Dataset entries
= = =

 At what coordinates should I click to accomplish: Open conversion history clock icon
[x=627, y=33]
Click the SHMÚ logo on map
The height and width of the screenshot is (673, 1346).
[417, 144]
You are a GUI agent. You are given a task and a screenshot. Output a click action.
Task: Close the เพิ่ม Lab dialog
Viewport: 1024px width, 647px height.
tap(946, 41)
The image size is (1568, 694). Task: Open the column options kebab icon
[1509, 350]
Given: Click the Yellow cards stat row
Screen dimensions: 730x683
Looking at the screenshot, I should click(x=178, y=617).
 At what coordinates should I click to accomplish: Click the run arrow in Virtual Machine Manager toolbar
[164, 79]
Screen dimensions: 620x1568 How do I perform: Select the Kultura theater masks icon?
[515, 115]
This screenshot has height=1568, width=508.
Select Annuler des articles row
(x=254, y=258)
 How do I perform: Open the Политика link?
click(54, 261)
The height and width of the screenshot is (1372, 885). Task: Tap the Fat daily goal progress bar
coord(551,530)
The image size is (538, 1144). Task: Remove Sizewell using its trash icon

= = =

Retype exactly the lines from the one containing "At what coordinates should I click to accomplish: Click" through the last line of the records above, including both.

 At what coordinates should I click to accomplish: Click the run arrow in Virtual Machine Manager toolbar
[164, 79]
Screen dimensions: 620x1568 How do I perform: Select the Kultura theater masks icon?
[515, 115]
This screenshot has height=1568, width=508.
Select Annuler des articles row
(x=254, y=258)
 How do I perform: Open the Политика link?
click(54, 261)
The height and width of the screenshot is (1372, 885). Task: Tap the Fat daily goal progress bar
coord(551,530)
The image size is (538, 1144). Task: Remove Sizewell using its trash icon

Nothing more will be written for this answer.